▸ **Records for processing**:

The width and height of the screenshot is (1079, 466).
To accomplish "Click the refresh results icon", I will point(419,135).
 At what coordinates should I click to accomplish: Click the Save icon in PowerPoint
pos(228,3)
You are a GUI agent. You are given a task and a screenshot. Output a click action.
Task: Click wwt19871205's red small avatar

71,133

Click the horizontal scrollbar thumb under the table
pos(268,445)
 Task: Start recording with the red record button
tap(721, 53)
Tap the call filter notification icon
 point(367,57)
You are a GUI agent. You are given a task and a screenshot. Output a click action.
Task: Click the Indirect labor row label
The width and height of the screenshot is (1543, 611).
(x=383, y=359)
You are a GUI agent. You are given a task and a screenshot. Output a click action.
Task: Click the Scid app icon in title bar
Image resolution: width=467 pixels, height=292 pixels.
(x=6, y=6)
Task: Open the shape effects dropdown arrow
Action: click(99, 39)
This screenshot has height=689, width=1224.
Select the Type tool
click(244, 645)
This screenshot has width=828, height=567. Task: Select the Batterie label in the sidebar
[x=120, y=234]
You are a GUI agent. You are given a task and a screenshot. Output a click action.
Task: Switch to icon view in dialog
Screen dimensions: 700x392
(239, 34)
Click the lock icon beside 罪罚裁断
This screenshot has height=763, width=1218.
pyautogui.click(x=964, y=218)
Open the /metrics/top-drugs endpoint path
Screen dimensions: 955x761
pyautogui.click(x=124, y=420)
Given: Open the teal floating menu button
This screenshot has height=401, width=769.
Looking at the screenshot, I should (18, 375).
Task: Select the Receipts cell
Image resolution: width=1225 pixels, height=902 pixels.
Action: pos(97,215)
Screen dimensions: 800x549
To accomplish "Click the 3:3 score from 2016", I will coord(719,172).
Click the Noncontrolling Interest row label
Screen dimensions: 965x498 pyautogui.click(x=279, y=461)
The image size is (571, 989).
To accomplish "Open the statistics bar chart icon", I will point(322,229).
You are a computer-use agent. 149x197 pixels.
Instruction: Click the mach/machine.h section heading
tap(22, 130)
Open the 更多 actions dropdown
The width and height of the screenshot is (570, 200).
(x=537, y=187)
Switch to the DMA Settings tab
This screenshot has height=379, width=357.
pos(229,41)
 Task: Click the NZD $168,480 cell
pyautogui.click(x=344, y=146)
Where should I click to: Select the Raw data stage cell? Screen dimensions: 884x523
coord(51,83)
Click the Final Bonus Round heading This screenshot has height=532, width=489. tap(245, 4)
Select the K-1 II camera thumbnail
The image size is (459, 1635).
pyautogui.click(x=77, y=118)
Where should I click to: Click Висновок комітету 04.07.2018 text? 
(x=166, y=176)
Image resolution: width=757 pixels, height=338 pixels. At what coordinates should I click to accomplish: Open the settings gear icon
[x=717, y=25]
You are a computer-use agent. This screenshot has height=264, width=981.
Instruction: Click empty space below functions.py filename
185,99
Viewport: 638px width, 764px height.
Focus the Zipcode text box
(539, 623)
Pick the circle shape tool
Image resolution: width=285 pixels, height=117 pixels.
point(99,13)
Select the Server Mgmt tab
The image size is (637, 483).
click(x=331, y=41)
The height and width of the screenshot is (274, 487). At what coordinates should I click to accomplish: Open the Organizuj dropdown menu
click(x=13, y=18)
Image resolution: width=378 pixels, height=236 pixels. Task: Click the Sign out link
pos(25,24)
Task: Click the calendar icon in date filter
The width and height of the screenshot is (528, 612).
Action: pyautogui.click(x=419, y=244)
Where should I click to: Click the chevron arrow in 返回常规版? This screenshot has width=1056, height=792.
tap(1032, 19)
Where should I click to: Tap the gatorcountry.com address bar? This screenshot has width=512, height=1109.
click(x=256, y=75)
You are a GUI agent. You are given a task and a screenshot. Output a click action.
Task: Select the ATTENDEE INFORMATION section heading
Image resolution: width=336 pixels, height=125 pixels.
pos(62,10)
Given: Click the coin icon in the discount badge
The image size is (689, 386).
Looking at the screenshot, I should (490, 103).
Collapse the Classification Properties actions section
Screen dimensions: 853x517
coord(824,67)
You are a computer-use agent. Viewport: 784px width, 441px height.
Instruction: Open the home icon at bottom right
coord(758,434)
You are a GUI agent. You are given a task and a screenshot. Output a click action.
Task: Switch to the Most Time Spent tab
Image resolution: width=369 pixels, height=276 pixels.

▸ **Task to carry out**:
Restate the whole listing exactly, leaving out nothing.

▸ **Response to this task**:
The width and height of the screenshot is (1079, 466).
To accomplish "Click the refresh results icon", I will point(419,135).
 At what coordinates should I click to accomplish: Click the Save icon in PowerPoint
pos(228,3)
You are a GUI agent. You are given a task and a screenshot. Output a click action.
Task: Click wwt19871205's red small avatar

71,133

Click the horizontal scrollbar thumb under the table
pos(268,445)
 Task: Start recording with the red record button
tap(721, 53)
Tap the call filter notification icon
 point(367,57)
You are a GUI agent. You are given a task and a screenshot. Output a click action.
Task: Click the Indirect labor row label
The width and height of the screenshot is (1543, 611).
(x=383, y=359)
You are a GUI agent. You are given a task and a screenshot. Output a click action.
Task: Click the Scid app icon in title bar
Image resolution: width=467 pixels, height=292 pixels.
(x=6, y=6)
Task: Open the shape effects dropdown arrow
Action: click(99, 39)
This screenshot has height=689, width=1224.
Select the Type tool
click(244, 645)
This screenshot has width=828, height=567. Task: Select the Batterie label in the sidebar
[x=120, y=234]
You are a GUI agent. You are given a task and a screenshot. Output a click action.
Task: Switch to icon view in dialog
Screen dimensions: 700x392
(239, 34)
Click the lock icon beside 罪罚裁断
This screenshot has height=763, width=1218.
pyautogui.click(x=964, y=218)
Open the /metrics/top-drugs endpoint path
Screen dimensions: 955x761
pyautogui.click(x=124, y=420)
Given: Open the teal floating menu button
This screenshot has height=401, width=769.
Looking at the screenshot, I should (18, 375).
Task: Select the Receipts cell
Image resolution: width=1225 pixels, height=902 pixels.
Action: pos(97,215)
Screen dimensions: 800x549
To accomplish "Click the 3:3 score from 2016", I will coord(719,172).
Click the Noncontrolling Interest row label
Screen dimensions: 965x498 pyautogui.click(x=279, y=461)
The image size is (571, 989).
To accomplish "Open the statistics bar chart icon", I will point(322,229).
You are a computer-use agent. 149x197 pixels.
Instruction: Click the mach/machine.h section heading
tap(22, 130)
Open the 更多 actions dropdown
The width and height of the screenshot is (570, 200).
(x=537, y=187)
Switch to the DMA Settings tab
This screenshot has height=379, width=357.
pos(229,41)
 Task: Click the NZD $168,480 cell
pyautogui.click(x=344, y=146)
Where should I click to: Select the Raw data stage cell? Screen dimensions: 884x523
coord(51,83)
Click the Final Bonus Round heading This screenshot has height=532, width=489. tap(245, 4)
Select the K-1 II camera thumbnail
The image size is (459, 1635).
pyautogui.click(x=77, y=118)
Where should I click to: Click Висновок комітету 04.07.2018 text? 
(x=166, y=176)
Image resolution: width=757 pixels, height=338 pixels. At what coordinates should I click to accomplish: Open the settings gear icon
[x=717, y=25]
You are a computer-use agent. This screenshot has height=264, width=981.
Instruction: Click empty space below functions.py filename
185,99
Viewport: 638px width, 764px height.
Focus the Zipcode text box
(539, 623)
Pick the circle shape tool
Image resolution: width=285 pixels, height=117 pixels.
point(99,13)
Select the Server Mgmt tab
The image size is (637, 483).
click(x=331, y=41)
The height and width of the screenshot is (274, 487). At what coordinates should I click to accomplish: Open the Organizuj dropdown menu
click(x=13, y=18)
Image resolution: width=378 pixels, height=236 pixels. Task: Click the Sign out link
pos(25,24)
Task: Click the calendar icon in date filter
The width and height of the screenshot is (528, 612).
Action: pyautogui.click(x=419, y=244)
Where should I click to: Click the chevron arrow in 返回常规版? This screenshot has width=1056, height=792.
tap(1032, 19)
Where should I click to: Tap the gatorcountry.com address bar? This screenshot has width=512, height=1109.
click(x=256, y=75)
You are a GUI agent. You are given a task and a screenshot. Output a click action.
Task: Select the ATTENDEE INFORMATION section heading
Image resolution: width=336 pixels, height=125 pixels.
pos(62,10)
Given: Click the coin icon in the discount badge
The image size is (689, 386).
Looking at the screenshot, I should (490, 103).
Collapse the Classification Properties actions section
Screen dimensions: 853x517
coord(824,67)
You are a computer-use agent. Viewport: 784px width, 441px height.
Instruction: Open the home icon at bottom right
coord(758,434)
You are a GUI agent. You are given a task and a screenshot. Output a click action.
Task: Switch to the Most Time Spent tab
Image resolution: width=369 pixels, height=276 pixels.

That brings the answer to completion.